4.4 Batı Teras Düzenlemesi
Doğu teras düzenlemesi ile ilgili bulguların yapının simetriği olan batı tarafta da olup olmadığını anlamak için bu bölümde de çalışmalar yapılmıştır. Doğu parodosun hemen doğusundaki diazomaya çıkışı sağlayan sahanlıklı merdiven düzenlemesinin simetriğinin batıda da uygulandığı görülmüştür. Doğuda olduğu gibi diazomaya çıkanların kullandığı sahanlık duvarı teras duvarıyla aynı biçimde yapılıp gösterişli bir görünüm kazanmaktadır. Batıya doğru yapılan çalışmalarda doğu terasın benzerinin farklı ölçülerde de olsa batıda da uygulandığı tespit edilmiştir (Resim:9). Batı terasın podyumu 7,60 m. uzunluğunda olup her iki podyumun kaide ve taç profilleri aynı olmasına rağmen, yükseklikleri ve örgü tipinin farklı olduğu görülmüştür. Doğu podyum daha yüksek ve pseudo-isodomik, batı podyum ise daha alçak olup duvar gövdesi orthostat bloklarıyla tek sıra yapılmıştır. Podyum ölçülerinin bu şekilde farklı olması araziye uydurulma zorunluluğundan kaynaklanmış olmalıdır. Podyum tacı üzerinde diazomaya çıkışı sağlayan merdivenin sahanlığının kuzeyinde in situ bulunan ve buraya sonradan yerleştirildiği belli olan dikdörtgen blok kaldırıldığında, podyum duvarı ile birlikte yapılmış olduğu anlaşılan bir sunu çukuru tespit edilmiştir. Sunu çukuru içerisinde yapılan seviye indirme çalışmalarında, Erken İmparatorluk Dönemine tarihlenen pişmiş toprak kaplar ile dipte kırık bir stroter parçası bulunmuştur. Sunu çukuru ve buluntular burada bir törenin yapılmış olduğunu göstermektedir.

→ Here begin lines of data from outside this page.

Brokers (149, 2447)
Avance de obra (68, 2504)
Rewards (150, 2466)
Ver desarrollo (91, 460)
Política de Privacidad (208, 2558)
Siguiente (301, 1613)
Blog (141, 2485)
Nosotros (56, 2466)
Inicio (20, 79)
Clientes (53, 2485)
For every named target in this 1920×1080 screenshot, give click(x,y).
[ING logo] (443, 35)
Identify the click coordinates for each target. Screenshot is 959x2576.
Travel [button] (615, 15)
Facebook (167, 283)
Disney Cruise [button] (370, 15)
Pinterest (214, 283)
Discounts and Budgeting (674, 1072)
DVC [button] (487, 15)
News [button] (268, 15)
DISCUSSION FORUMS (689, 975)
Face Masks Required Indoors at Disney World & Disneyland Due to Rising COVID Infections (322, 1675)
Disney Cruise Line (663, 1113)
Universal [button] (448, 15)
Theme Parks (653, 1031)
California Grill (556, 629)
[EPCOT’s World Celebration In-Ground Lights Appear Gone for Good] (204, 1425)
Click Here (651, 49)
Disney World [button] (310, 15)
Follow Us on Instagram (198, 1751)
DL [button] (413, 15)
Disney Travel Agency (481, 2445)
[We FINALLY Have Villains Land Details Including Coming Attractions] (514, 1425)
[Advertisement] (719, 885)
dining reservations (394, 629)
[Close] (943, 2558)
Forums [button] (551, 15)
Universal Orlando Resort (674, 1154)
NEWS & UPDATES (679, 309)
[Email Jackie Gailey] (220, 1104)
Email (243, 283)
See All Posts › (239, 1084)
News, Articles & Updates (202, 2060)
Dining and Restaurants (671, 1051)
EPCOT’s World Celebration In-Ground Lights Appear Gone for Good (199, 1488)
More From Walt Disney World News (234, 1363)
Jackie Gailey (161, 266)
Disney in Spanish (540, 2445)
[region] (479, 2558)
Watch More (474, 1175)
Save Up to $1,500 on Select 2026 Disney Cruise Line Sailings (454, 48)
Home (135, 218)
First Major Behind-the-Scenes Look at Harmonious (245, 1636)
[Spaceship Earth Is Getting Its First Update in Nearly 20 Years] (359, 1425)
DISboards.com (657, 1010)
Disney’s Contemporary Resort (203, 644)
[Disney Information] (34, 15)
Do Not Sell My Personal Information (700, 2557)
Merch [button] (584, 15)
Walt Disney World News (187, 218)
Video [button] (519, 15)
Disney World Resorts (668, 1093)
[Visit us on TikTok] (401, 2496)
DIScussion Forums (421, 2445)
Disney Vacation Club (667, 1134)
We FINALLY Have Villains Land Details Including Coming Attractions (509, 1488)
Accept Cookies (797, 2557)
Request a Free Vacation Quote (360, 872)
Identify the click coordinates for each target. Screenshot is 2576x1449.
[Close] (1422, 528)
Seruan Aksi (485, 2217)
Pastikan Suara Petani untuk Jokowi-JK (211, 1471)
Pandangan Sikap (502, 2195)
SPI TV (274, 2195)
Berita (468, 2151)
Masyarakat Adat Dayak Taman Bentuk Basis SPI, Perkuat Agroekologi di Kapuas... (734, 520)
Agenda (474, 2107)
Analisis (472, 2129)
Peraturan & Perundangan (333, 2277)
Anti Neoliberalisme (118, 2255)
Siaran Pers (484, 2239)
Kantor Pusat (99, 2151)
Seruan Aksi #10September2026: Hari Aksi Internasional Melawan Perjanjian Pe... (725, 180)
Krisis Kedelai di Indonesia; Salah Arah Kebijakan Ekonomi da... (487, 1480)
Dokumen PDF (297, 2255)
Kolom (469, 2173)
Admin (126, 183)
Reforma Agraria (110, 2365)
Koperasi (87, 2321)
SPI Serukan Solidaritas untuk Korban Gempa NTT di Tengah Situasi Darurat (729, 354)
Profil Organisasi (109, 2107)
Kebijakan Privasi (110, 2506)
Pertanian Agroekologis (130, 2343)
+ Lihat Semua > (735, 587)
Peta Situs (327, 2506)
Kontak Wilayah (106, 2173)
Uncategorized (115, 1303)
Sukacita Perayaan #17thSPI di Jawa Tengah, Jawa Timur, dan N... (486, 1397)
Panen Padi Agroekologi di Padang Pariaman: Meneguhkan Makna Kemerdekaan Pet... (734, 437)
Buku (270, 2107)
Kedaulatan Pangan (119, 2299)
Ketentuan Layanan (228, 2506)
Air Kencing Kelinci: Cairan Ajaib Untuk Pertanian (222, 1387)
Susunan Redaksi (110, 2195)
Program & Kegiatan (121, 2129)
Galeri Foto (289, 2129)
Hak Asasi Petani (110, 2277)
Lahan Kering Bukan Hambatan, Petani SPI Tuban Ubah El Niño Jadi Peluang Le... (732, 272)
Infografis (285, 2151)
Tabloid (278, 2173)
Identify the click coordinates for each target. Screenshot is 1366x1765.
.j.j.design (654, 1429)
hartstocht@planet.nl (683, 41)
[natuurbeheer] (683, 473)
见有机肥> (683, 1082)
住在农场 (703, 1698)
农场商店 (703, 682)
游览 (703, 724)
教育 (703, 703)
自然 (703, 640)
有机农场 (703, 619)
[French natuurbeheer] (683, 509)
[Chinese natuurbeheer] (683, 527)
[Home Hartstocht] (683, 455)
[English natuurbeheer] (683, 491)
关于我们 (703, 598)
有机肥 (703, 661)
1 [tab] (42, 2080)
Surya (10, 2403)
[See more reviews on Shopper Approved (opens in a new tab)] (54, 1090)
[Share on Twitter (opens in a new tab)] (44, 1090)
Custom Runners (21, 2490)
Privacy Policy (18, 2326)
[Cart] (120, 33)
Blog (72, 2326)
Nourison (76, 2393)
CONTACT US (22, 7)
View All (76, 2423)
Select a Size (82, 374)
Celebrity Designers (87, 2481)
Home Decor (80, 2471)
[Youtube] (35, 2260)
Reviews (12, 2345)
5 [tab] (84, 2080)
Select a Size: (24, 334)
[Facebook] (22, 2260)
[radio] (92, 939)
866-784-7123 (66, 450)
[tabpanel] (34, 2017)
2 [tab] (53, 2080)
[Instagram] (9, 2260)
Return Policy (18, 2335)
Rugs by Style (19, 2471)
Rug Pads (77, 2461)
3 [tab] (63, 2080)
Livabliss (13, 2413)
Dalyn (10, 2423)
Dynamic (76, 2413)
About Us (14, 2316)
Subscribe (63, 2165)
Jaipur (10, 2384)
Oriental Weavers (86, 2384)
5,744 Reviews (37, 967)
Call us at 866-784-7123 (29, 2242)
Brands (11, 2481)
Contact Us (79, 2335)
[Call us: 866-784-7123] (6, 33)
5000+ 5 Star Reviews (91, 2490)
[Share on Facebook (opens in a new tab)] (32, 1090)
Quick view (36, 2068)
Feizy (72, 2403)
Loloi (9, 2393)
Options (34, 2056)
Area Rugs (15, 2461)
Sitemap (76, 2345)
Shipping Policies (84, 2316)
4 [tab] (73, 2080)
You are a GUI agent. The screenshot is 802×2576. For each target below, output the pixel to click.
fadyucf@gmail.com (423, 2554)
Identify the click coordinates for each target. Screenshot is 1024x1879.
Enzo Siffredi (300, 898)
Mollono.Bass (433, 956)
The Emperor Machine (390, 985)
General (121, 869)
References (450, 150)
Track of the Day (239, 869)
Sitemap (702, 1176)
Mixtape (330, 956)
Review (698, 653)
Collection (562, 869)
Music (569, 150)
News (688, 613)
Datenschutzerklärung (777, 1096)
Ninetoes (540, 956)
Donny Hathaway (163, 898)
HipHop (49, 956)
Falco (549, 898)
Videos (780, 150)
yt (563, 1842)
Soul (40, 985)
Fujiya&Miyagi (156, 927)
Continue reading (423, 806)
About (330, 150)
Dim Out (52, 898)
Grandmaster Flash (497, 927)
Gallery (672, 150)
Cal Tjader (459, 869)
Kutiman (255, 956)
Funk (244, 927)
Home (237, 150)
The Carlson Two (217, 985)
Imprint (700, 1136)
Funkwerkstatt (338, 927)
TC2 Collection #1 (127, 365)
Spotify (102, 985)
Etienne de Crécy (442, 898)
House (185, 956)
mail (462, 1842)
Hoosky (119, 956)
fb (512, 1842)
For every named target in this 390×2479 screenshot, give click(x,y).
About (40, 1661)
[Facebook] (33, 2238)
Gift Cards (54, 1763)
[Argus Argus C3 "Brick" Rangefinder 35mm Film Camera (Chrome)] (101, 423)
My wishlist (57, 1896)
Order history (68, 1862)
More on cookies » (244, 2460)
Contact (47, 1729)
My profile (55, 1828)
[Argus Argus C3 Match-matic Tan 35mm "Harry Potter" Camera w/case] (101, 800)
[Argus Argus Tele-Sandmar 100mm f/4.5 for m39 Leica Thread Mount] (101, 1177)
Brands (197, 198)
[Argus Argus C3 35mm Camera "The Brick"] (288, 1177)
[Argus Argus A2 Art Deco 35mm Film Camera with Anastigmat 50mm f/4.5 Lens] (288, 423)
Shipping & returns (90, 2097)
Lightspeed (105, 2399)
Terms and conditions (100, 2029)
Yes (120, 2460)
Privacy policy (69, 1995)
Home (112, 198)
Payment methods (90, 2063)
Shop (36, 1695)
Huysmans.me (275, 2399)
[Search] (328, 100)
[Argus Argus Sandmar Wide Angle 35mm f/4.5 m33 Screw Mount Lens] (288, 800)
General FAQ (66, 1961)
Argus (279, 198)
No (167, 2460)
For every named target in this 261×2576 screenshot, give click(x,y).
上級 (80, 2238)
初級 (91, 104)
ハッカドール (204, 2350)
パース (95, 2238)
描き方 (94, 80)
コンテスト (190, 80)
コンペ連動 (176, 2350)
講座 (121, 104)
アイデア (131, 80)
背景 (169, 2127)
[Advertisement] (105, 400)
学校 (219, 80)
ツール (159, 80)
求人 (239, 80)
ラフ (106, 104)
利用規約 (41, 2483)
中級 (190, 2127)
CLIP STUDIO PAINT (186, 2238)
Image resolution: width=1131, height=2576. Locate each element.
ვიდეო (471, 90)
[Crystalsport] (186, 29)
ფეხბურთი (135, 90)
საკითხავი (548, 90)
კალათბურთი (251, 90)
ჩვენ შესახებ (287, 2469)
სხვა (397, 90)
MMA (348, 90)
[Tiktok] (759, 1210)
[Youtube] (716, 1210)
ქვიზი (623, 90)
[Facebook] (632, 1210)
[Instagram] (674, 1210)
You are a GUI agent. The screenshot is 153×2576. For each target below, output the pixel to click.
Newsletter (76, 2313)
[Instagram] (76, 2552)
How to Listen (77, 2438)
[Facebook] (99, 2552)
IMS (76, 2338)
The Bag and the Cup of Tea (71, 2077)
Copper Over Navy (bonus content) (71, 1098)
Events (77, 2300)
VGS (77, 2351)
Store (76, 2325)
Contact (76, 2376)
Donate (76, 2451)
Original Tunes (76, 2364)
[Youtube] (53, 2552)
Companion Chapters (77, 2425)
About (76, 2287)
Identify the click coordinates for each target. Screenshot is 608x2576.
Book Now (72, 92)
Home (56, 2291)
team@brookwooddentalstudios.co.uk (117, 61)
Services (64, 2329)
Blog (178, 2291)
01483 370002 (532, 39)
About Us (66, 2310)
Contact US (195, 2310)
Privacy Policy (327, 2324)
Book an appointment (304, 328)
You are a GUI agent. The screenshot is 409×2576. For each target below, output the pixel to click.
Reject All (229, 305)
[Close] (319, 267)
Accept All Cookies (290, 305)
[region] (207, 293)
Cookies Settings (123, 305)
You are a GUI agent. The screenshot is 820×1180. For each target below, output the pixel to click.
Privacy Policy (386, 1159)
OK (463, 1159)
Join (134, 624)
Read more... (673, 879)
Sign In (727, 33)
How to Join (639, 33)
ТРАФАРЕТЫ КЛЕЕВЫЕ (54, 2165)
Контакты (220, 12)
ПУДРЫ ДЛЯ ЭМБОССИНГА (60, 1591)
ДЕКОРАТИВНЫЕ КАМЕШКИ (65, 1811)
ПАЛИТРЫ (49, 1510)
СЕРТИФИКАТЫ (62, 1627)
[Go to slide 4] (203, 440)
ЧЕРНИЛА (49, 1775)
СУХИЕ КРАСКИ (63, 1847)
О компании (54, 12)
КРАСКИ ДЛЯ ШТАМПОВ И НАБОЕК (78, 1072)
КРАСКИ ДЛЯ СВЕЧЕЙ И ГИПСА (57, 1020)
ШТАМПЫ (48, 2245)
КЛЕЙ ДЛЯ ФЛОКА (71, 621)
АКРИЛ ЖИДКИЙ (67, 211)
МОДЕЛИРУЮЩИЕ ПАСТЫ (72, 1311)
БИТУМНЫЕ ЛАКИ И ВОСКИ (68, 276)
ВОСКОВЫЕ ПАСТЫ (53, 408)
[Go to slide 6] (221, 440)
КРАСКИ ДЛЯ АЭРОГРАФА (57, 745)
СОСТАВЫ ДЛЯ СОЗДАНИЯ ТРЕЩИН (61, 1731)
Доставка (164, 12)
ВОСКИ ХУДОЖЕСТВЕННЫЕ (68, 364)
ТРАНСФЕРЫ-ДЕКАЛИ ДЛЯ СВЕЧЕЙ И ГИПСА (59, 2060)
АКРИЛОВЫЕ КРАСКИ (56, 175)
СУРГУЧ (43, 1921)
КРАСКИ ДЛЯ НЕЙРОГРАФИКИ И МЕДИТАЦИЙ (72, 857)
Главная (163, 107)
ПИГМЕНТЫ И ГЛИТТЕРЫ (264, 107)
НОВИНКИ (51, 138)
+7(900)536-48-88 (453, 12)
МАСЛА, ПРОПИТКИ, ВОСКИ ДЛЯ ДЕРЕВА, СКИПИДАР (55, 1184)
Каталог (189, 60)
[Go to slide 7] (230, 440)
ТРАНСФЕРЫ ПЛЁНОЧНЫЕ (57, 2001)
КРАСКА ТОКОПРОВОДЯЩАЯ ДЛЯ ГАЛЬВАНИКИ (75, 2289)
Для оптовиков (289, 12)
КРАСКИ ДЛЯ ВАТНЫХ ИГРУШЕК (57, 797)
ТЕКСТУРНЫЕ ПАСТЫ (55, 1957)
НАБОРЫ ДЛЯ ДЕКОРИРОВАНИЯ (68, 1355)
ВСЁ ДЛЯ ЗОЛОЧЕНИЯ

Batı podyum duvarının bittiği noktada kuzey-güney yönlü arka duvarı batıda cephesi doğuya bakan, tek nefli, Dor Düzeni'nde inşa edilmiş portik tespit edilmiştir. Portik, batı terasın podyumuna sonradan eklenmiş olmalıdır.
Batı teras üzerinde diazomaya çıkışı sağlayan merdiven basamaklarına paralel olarak yapılmış kuzey-güney yönlü ikinci bir basamak sırası daha bulunmuştur. Çalışmalarda sonradan eklendiği anlaşılan ve podyum tacı seviyesinde iki anta ile başlayan basamaklardan 11 tanesi sağlam olup toplam 15 adet basamak açığa çıkarılmıştır. Deprem nedeniyle kayan teras duvarına ait dolgu taşlarının tehlike oluşturması nedeni ile hem teras duvarı, hem de basamaklar tam olarak kazılamamıştır. Şu ana kadar yapılan çalışmalarda, basamakların bir yere çıkmak için kullanılmadığı, alanda yapılan törenler ya da batı teras duvarının eğimli olan kuzeye doğru kaymasını önlemek amacıyla yapılmış olabileceğini düşündürmektedir.